» **What you will do**
- a) Please retype the passage of the D Language Foundation meeting summary from "Our quarterly meetings" to "Luís Ferreira (Weka)".
- b) In the D Language Foundation meeting summary, how long did the October 2025 quarterly meeting last?
- c) Write what comes next in the D Language Foundation meeting summary, picking up after its final sentence.

D Language Foundation October 2025 Quarterly Meeting Summary
Mike Parker
aldacron at gmail.com
Fri Mar 13 12:43:23 UTC 2026
The D Language Foundation’s quarterly meeting for October 2025
took place on Friday the 3rd. It lasted about fifty minutes.
Our quarterly meetings are where representatives from businesses
big and small can bring us their most pressing D issues, status
reports on their use of D, and so on.
## The Attendees
The following people attended the meeting:
* Walter Bright (DLF)
* Luís Ferreira (Weka)
* Martin Kinkelin (LDC/Symmetry)
* Dennis Korpel (DLF/SARC)
* Mathias Lang (DLF/Symmetry)
* Mike Parker (DLF)
* Carsten Rasmussen (Decard)
* Bastiaan Veelo (SARC)
## The Summary
### Bastiaan
Bastiaan said SARC had no major news to report. They were looking
forward to a new release, and there had been no major setbacks. I
joked that this might be the first time he had shown up with
nothing for us. He agreed that maybe it was.
### Luís
Luís said that at DConf, people had suggested Weka try the new
GC. They still had not had a chance to upgrade the compiler far
enough to test it, but it was something they very much wanted to
do.
The main issue for them was on the LDC side. Some of Weka's
binaries, especially their unit test binaries, were so large that
they exceeded four gigabytes. At that point, the linker started
complaining about overflowing relocation address space. As he
understood it, the relocation addresses were signed 32-bit
values, so once the binary got past that size, the relocations
overflowed.
Walter asked how they were managing to get a multi-gigabyte
amount of code in the first place. Luís said part of it was that
they kept a lot of static data in the binary. Some of it was
configuration-related, and some of it was for arrays where they
liked to have precomputed values. They also used a great many
templates. In the unit tests especially, those symbols took up a
lot of space. One workaround they had already used was converting
some of the static data into runtime-initialized variables, since
performance did not matter much for unit tests.

» **Data for review**
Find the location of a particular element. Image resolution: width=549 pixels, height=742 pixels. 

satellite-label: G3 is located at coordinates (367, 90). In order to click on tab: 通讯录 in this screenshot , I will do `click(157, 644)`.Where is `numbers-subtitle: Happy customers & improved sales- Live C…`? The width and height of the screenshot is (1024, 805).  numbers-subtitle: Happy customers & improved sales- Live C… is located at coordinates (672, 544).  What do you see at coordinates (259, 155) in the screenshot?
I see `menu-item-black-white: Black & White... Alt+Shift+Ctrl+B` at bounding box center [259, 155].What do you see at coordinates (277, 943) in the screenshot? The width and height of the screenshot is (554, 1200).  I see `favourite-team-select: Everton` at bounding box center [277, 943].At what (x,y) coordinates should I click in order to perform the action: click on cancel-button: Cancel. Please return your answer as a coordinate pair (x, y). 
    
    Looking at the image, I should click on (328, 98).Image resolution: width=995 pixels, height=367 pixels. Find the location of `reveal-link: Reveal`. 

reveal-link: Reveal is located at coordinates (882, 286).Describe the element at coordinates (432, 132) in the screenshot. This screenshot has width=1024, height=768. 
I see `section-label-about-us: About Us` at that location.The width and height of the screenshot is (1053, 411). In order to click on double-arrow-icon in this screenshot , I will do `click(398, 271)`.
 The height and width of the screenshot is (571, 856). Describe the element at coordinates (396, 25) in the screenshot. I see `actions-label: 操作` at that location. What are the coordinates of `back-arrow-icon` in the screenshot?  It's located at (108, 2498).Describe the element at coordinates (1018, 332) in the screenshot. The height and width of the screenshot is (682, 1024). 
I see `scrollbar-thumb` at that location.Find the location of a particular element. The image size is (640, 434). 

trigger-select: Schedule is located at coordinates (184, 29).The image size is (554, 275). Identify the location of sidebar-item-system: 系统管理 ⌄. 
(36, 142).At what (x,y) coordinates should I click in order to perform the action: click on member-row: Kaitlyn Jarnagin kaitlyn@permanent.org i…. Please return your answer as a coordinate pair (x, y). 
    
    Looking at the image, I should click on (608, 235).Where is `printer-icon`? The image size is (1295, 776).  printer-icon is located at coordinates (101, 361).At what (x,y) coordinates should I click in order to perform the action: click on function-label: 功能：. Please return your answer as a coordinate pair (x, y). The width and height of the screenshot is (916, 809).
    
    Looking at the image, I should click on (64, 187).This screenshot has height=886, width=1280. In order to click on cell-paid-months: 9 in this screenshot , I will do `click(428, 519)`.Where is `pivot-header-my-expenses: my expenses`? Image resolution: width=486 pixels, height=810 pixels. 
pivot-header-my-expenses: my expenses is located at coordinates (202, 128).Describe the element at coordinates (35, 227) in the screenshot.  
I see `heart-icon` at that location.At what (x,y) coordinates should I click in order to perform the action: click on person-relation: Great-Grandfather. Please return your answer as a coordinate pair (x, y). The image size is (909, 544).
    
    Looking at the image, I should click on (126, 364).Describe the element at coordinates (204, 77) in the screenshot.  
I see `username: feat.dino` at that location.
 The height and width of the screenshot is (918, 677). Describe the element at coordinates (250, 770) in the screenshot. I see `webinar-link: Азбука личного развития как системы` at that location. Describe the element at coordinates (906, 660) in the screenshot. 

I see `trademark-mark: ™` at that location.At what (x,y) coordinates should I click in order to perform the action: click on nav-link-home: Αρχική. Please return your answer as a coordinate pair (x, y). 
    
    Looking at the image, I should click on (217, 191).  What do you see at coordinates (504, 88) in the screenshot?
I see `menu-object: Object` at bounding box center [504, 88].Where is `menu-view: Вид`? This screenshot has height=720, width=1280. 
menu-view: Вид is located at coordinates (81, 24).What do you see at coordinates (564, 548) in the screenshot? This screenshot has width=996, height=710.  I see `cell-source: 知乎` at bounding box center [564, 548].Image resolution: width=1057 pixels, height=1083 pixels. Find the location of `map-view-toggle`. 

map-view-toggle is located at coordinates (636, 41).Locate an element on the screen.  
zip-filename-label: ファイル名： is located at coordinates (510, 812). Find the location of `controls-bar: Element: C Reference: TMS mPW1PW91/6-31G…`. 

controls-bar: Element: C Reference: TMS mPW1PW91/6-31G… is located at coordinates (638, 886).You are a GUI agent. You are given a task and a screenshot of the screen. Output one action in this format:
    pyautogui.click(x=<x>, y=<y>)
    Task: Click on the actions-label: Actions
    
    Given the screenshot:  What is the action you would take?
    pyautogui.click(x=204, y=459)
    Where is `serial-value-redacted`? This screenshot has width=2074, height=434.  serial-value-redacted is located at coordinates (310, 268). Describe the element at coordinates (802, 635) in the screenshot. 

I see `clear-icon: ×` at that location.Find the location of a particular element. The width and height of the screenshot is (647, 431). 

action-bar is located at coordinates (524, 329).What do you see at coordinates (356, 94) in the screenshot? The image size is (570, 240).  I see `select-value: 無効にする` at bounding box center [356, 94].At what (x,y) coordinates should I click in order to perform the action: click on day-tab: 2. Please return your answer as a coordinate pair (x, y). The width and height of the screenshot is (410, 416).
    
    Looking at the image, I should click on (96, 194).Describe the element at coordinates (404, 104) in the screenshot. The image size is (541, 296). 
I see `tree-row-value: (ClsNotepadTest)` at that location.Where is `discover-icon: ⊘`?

» **Results of the tasks**
- a)
Our quarterly meetings are where representatives from businesses
big and small can bring us their most pressing D issues, status
reports on their use of D, and so on.
## The Attendees
The following people attended the meeting:
* Walter Bright (DLF)
* Luís Ferreira (Weka)

- b) About fifty minutes.

- c)
Walter said that if the arrays were that large, then the program
could just load them after startup rather than baking them into
the binary, and he suggested they also look into why they were
using so many templates. Luís replied that a lot of those
templates came from their upgrade and downgrade infrastructure,
which they had presented at DConf. He agreed there were things
they could improve on their side and stressed that not all of
this was the compiler’s fault.
Walter asked whether this was happening in a 32-bit or 64-bit
compile. Luís said it was 64-bit, but the relocations were still
signed 32-bit. He had tried moving to 64-bit relocations in LDC
but had not managed it.
Luís then brought up a second issue. Weka wanted to move away
from statically linking everything and start using dynamic
linkage instead, but they had run into a lot of problems there as
well. He expected that once they got further into that
transition, they would start filing bug reports. One example he
had already seen was that export did not work properly together
with `-fvisibility=hidden`. He thought this was probably
LDC-specific, though he wasn't sure whether there was an
equivalent DMD-side mechanism for the same thing. He had noticed
cases where compiler-generated symbols, such as postblits,
weren't being marked for export, which meant they weren't
exported from the shared library.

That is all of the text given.